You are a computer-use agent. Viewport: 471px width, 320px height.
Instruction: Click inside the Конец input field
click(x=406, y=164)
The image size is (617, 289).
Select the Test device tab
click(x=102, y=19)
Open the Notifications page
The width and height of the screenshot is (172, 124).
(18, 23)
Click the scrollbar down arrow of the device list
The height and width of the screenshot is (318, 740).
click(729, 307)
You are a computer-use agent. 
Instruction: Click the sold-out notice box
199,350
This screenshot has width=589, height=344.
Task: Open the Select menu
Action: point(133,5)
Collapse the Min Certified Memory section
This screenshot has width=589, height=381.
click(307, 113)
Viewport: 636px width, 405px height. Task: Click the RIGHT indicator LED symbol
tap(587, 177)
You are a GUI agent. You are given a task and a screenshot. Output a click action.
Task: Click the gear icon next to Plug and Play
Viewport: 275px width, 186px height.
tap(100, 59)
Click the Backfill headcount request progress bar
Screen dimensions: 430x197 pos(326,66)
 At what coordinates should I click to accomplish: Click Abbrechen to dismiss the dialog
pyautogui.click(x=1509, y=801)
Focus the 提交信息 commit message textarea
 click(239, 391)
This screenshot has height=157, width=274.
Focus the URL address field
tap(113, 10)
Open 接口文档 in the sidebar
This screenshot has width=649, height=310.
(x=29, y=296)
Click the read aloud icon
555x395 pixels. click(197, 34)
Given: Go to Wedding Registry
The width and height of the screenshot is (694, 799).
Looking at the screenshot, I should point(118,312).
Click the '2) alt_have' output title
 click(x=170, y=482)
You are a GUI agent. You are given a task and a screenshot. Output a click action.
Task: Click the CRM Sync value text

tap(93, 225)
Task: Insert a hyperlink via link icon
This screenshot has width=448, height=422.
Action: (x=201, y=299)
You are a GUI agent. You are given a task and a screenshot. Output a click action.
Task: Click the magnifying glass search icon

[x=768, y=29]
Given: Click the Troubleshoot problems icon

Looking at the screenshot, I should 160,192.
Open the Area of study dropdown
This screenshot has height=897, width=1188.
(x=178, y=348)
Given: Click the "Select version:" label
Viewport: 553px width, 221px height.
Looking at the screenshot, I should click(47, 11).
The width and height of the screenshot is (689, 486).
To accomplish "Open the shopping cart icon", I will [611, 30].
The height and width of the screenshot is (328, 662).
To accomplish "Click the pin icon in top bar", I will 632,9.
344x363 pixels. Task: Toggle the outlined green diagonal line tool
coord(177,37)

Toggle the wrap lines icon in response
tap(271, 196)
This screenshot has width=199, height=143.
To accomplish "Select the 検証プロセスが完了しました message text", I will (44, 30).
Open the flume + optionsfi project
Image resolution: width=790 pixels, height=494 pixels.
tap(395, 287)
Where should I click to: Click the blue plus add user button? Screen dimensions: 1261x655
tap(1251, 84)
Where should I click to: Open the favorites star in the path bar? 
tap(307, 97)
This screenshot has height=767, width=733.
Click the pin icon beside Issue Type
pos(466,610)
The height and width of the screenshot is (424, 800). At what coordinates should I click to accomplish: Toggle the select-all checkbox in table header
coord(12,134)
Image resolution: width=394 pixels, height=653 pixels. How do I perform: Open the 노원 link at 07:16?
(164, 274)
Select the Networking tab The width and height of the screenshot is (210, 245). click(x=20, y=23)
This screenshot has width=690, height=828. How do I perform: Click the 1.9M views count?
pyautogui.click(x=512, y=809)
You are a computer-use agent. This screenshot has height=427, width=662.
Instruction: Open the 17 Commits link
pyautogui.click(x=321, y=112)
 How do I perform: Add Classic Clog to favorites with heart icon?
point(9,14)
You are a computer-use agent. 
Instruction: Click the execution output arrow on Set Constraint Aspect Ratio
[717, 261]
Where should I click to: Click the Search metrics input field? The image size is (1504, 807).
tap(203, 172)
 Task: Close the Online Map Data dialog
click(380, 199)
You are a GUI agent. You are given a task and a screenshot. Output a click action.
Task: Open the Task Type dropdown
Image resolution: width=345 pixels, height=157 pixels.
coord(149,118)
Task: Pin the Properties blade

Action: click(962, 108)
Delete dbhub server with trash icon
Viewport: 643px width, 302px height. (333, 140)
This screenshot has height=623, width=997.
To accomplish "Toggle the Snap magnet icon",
───
* **EXERCISE GOAL**:
Everything from the line with "Delete dbhub server with trash icon" to the end of the listing above is to be set down exactly, both ends included.

* **SOLUTION BELOW**:
Delete dbhub server with trash icon
Viewport: 643px width, 302px height. (333, 140)
This screenshot has height=623, width=997.
To accomplish "Toggle the Snap magnet icon",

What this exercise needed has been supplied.